§ **Exercise instructions**: Write out every record below exactly as it appears.
Records for the task section start
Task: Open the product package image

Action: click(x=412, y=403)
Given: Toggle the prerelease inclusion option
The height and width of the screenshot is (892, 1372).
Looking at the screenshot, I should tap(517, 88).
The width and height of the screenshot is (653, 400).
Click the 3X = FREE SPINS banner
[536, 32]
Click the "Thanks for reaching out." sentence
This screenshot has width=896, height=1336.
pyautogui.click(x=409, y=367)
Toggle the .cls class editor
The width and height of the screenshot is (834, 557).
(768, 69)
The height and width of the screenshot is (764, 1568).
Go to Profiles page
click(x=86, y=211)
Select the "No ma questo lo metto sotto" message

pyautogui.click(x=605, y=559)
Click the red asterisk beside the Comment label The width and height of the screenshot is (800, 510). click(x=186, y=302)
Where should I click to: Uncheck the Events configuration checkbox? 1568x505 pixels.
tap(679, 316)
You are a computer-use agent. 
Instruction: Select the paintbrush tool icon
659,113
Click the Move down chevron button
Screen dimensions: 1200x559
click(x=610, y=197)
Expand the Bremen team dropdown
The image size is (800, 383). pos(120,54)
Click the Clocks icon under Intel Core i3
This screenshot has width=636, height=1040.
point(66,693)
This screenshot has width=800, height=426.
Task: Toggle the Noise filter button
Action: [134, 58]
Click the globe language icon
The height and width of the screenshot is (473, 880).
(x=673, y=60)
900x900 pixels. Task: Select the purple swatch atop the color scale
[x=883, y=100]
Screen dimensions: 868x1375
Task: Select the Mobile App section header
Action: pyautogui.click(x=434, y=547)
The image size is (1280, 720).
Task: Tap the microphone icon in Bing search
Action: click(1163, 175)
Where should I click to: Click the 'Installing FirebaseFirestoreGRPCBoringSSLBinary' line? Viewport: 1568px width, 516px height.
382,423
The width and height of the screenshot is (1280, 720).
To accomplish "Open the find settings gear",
Records for the task section end
§ **Solution for this problem**:
Task: Open the product package image

Action: click(x=412, y=403)
Given: Toggle the prerelease inclusion option
The height and width of the screenshot is (892, 1372).
Looking at the screenshot, I should tap(517, 88).
The width and height of the screenshot is (653, 400).
Click the 3X = FREE SPINS banner
[536, 32]
Click the "Thanks for reaching out." sentence
This screenshot has width=896, height=1336.
pyautogui.click(x=409, y=367)
Toggle the .cls class editor
The width and height of the screenshot is (834, 557).
(768, 69)
The height and width of the screenshot is (764, 1568).
Go to Profiles page
click(x=86, y=211)
Select the "No ma questo lo metto sotto" message

pyautogui.click(x=605, y=559)
Click the red asterisk beside the Comment label The width and height of the screenshot is (800, 510). click(x=186, y=302)
Where should I click to: Uncheck the Events configuration checkbox? 1568x505 pixels.
tap(679, 316)
You are a computer-use agent. 
Instruction: Select the paintbrush tool icon
659,113
Click the Move down chevron button
Screen dimensions: 1200x559
click(x=610, y=197)
Expand the Bremen team dropdown
The image size is (800, 383). pos(120,54)
Click the Clocks icon under Intel Core i3
This screenshot has width=636, height=1040.
point(66,693)
This screenshot has width=800, height=426.
Task: Toggle the Noise filter button
Action: [134, 58]
Click the globe language icon
The height and width of the screenshot is (473, 880).
(x=673, y=60)
900x900 pixels. Task: Select the purple swatch atop the color scale
[x=883, y=100]
Screen dimensions: 868x1375
Task: Select the Mobile App section header
Action: pyautogui.click(x=434, y=547)
The image size is (1280, 720).
Task: Tap the microphone icon in Bing search
Action: click(1163, 175)
Where should I click to: Click the 'Installing FirebaseFirestoreGRPCBoringSSLBinary' line? Viewport: 1568px width, 516px height.
382,423
The width and height of the screenshot is (1280, 720).
To accomplish "Open the find settings gear",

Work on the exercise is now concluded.